WHAT IS REQUIRED:
Recast the items below as a Markdown table with the columns Row and Line, giving each non-blank line its own numbered row. Leave the pictures out.

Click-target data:
======

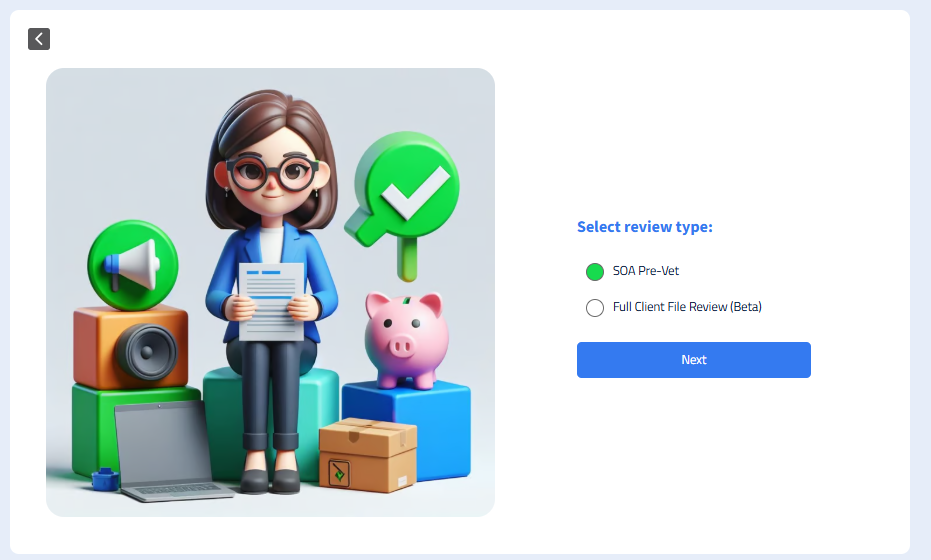Click the SOA Pre-Vet text label
The width and height of the screenshot is (931, 560).
pyautogui.click(x=645, y=271)
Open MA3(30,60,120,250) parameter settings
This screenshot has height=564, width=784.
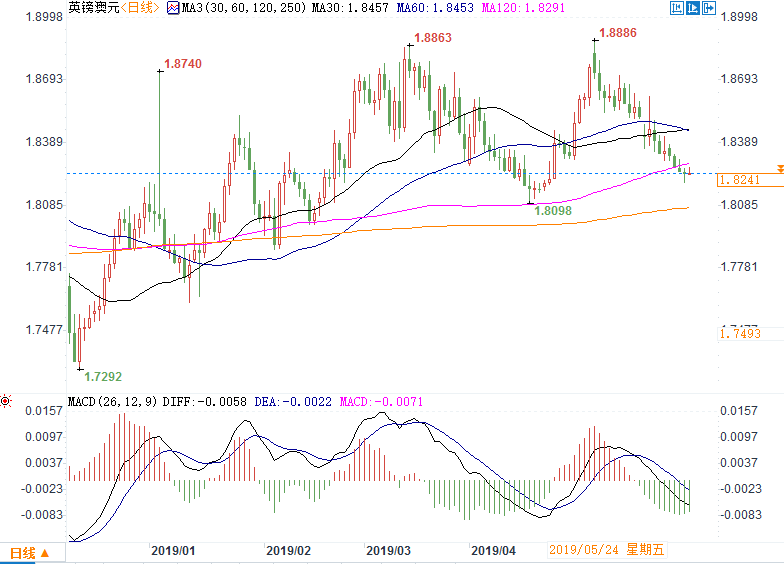coord(236,8)
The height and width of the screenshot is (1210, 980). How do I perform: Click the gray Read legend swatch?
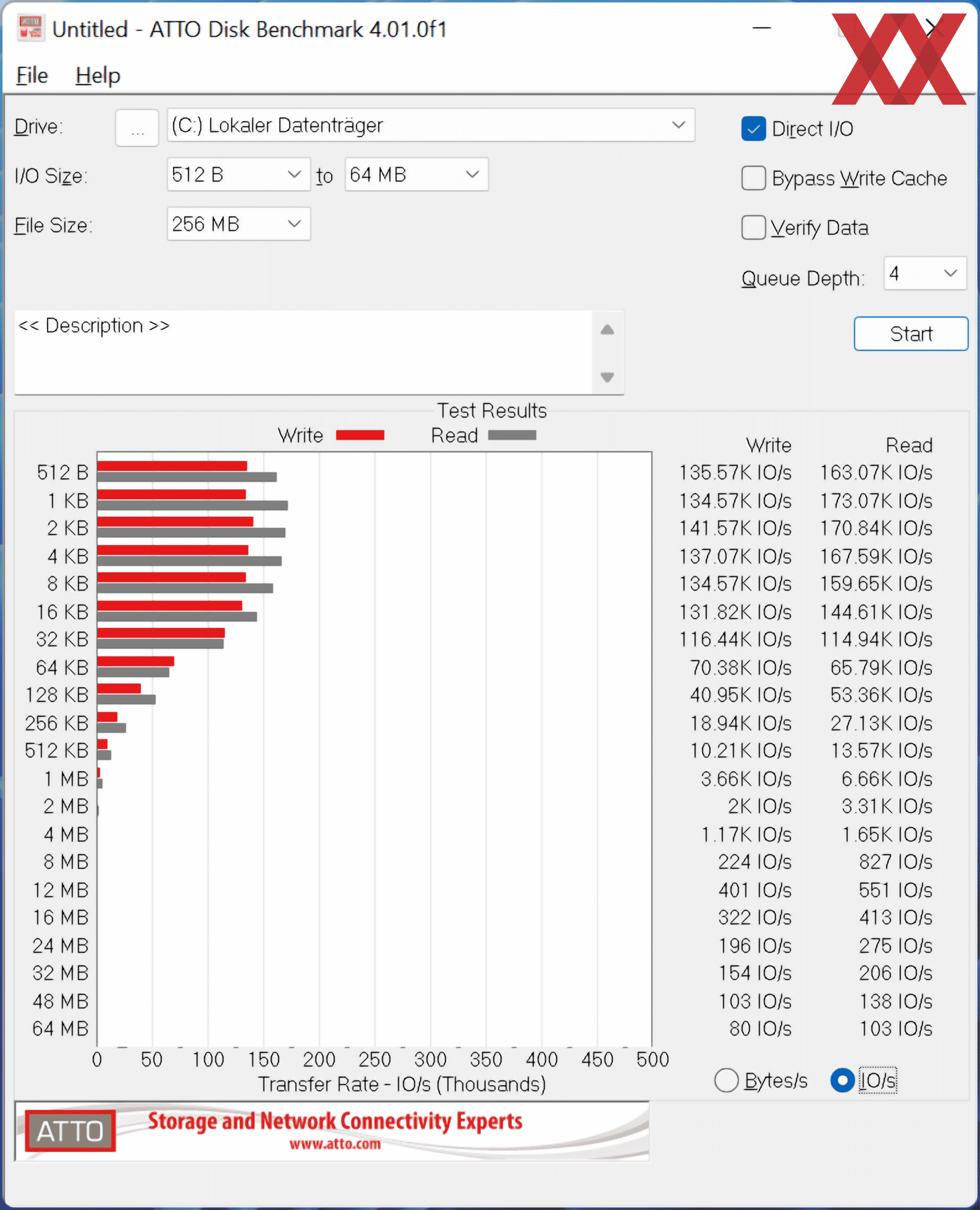pyautogui.click(x=511, y=435)
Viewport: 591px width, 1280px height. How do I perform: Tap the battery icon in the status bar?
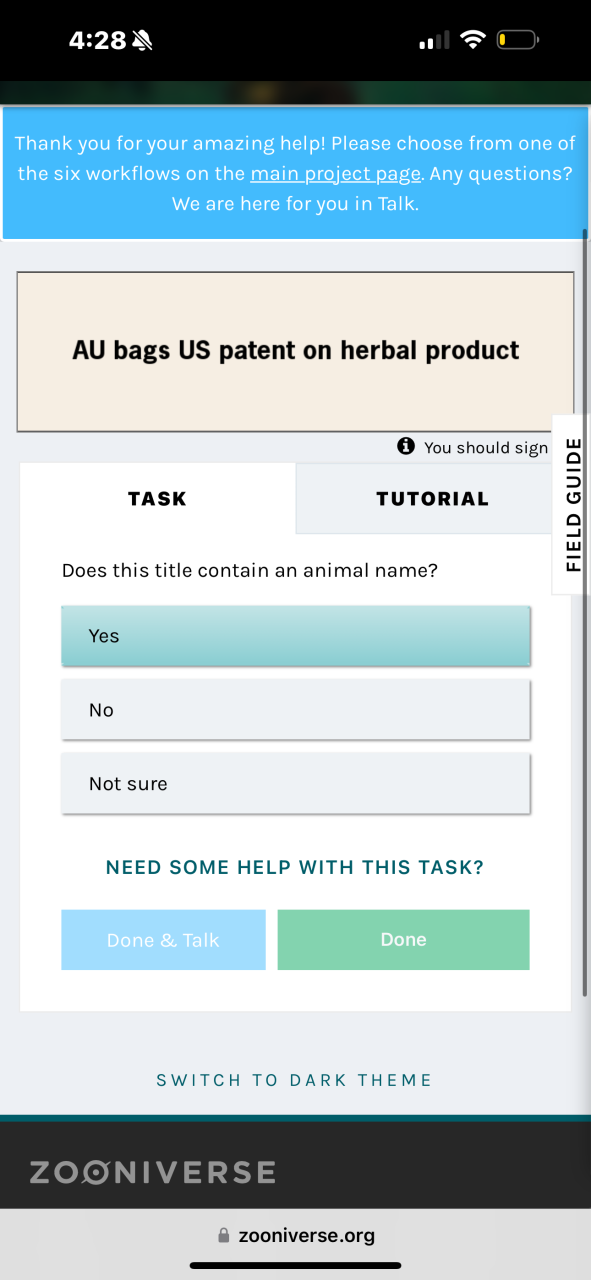(518, 40)
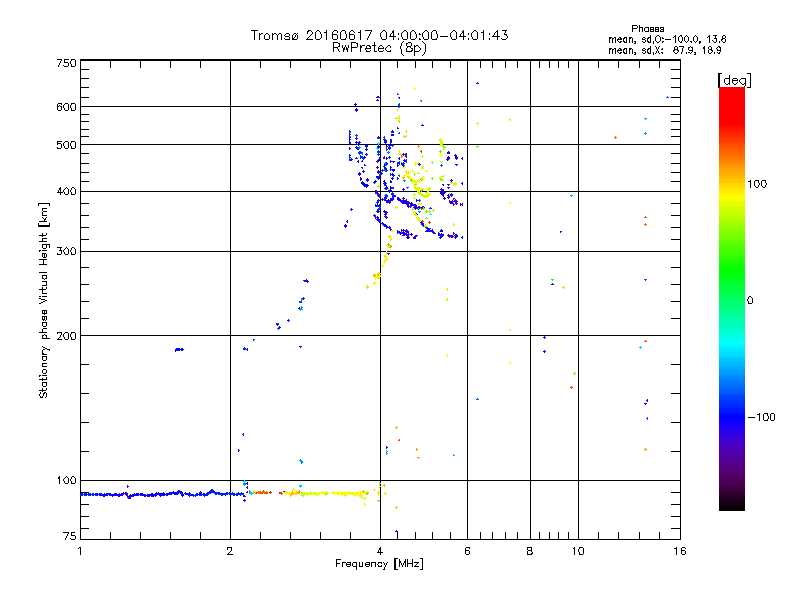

======

OUTPUT OF THE TASK:
| Row | Line |
|---|---|
| 1 | Click the SOA Pre-Vet text label |
| 2 | The width and height of the screenshot is (931, 560). |
| 3 | pyautogui.click(x=645, y=271) |
| 4 | Open MA3(30,60,120,250) parameter settings |
| 5 | This screenshot has height=564, width=784. |
| 6 | coord(236,8) |
| 7 | The height and width of the screenshot is (1210, 980). How do I perform: Click the gray Read legend swatch? |
| 8 | pyautogui.click(x=511, y=435) |
| 9 | Viewport: 591px width, 1280px height. How do I perform: Tap the battery icon in the status bar? |
| 10 | (518, 40) |